START Material supplied

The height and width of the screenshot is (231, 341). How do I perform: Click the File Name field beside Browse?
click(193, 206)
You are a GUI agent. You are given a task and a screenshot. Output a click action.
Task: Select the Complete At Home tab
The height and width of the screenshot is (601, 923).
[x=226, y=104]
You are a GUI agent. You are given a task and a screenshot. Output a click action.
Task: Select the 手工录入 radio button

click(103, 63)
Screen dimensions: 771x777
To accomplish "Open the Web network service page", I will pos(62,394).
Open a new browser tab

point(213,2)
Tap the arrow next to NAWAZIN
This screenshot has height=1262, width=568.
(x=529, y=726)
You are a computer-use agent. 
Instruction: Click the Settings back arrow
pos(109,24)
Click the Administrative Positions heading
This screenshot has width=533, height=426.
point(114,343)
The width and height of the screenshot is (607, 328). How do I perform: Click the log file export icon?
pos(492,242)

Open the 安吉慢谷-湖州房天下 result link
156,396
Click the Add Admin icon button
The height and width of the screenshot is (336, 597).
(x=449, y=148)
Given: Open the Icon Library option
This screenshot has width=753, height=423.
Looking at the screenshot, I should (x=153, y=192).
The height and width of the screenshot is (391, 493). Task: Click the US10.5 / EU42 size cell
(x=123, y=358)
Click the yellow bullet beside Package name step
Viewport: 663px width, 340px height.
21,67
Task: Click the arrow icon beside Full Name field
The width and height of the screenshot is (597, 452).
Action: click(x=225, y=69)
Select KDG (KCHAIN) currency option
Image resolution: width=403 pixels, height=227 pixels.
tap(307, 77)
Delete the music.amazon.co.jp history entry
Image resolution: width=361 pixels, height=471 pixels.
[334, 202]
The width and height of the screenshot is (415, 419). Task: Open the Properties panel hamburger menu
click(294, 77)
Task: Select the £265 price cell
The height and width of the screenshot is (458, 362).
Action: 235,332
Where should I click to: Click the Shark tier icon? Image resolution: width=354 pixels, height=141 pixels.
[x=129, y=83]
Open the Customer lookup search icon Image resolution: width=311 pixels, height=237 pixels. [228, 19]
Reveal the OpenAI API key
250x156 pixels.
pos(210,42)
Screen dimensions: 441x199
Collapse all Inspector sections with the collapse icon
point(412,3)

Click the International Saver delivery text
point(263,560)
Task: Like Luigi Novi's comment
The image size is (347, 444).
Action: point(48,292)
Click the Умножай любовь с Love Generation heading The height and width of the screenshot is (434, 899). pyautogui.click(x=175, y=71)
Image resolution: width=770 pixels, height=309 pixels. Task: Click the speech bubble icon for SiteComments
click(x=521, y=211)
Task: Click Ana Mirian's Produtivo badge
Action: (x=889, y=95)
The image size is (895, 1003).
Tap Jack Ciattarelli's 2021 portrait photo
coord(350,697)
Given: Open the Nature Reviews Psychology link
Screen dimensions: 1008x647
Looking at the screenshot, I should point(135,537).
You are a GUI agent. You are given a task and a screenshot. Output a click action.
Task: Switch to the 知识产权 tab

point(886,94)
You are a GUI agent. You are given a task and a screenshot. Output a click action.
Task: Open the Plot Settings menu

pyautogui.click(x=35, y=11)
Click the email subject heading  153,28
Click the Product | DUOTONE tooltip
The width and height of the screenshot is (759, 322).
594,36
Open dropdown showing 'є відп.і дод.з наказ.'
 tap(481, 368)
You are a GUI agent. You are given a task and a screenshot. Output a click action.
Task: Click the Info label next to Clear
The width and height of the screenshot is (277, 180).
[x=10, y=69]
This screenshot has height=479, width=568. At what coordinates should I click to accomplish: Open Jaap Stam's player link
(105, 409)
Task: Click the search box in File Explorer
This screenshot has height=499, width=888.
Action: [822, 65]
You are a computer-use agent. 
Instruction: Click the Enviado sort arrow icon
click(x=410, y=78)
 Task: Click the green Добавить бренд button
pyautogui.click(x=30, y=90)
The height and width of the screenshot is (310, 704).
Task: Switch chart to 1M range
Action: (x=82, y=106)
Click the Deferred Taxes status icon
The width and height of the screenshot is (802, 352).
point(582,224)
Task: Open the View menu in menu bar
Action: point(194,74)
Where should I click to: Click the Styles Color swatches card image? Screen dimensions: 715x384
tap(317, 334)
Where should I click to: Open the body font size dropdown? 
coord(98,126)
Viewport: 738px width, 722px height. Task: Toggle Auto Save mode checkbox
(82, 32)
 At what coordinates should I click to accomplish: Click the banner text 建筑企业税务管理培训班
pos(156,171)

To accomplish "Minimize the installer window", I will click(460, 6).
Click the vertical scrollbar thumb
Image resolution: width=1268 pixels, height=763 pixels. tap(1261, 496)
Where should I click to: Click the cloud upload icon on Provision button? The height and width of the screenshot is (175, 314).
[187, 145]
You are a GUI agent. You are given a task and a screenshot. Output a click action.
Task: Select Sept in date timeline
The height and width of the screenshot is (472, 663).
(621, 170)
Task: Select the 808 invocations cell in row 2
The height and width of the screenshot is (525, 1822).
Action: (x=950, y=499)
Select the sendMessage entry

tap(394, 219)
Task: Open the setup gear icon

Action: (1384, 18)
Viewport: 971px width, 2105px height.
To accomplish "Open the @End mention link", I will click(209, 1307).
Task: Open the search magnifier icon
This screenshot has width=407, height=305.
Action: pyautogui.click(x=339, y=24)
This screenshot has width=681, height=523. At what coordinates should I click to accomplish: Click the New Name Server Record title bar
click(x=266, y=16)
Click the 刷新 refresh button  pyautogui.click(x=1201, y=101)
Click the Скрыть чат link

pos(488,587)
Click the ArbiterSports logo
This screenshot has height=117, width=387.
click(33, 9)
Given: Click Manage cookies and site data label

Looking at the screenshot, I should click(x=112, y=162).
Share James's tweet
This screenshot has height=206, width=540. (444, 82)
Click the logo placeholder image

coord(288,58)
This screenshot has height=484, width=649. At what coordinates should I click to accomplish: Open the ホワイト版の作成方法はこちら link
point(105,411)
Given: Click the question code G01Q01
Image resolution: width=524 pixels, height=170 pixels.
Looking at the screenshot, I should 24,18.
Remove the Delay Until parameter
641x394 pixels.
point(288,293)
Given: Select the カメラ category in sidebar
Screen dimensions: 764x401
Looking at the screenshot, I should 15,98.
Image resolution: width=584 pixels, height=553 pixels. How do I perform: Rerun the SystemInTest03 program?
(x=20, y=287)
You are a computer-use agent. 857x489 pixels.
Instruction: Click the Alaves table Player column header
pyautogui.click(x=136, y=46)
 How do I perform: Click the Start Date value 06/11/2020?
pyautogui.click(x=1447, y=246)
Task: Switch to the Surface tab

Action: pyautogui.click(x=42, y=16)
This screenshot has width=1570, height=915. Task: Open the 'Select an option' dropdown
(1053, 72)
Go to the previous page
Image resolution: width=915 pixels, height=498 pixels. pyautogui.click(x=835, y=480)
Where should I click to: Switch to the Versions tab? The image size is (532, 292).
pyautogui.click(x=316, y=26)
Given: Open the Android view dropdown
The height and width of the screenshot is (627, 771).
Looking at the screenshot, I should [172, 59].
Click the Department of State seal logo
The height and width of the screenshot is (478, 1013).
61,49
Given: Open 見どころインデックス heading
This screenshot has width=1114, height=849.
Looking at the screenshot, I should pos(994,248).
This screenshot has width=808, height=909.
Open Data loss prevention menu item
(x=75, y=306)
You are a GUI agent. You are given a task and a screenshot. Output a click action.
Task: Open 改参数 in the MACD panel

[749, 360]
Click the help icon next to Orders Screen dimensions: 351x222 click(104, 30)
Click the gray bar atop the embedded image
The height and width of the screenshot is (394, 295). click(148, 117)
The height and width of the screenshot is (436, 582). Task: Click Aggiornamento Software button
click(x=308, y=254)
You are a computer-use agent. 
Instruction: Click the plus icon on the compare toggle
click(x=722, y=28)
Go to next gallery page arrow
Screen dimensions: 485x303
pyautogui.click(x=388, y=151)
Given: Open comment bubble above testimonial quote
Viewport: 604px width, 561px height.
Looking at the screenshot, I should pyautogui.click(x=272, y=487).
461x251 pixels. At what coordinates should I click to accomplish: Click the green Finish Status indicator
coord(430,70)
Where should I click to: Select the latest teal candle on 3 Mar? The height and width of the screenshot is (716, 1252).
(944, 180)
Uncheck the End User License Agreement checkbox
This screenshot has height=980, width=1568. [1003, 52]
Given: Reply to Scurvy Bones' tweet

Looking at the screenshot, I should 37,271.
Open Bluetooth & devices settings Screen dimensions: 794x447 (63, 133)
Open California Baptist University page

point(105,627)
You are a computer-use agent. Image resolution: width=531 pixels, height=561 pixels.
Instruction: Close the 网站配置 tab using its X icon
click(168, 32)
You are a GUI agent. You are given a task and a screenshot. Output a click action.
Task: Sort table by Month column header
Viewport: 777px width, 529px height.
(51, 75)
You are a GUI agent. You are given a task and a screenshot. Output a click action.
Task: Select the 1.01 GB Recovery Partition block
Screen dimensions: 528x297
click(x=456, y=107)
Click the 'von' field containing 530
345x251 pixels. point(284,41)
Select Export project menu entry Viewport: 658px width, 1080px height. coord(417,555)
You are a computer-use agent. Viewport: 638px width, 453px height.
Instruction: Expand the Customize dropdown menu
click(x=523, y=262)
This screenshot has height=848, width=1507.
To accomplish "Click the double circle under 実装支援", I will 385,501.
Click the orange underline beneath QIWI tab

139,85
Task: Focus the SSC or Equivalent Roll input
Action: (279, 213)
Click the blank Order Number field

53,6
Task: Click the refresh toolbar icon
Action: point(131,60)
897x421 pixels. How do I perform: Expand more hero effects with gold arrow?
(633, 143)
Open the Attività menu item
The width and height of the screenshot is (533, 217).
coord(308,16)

END Material supplied

» **Exercise description**
Across the records above, how many lines contain the word "heading"? Give the number by itself.

» **Your response**
4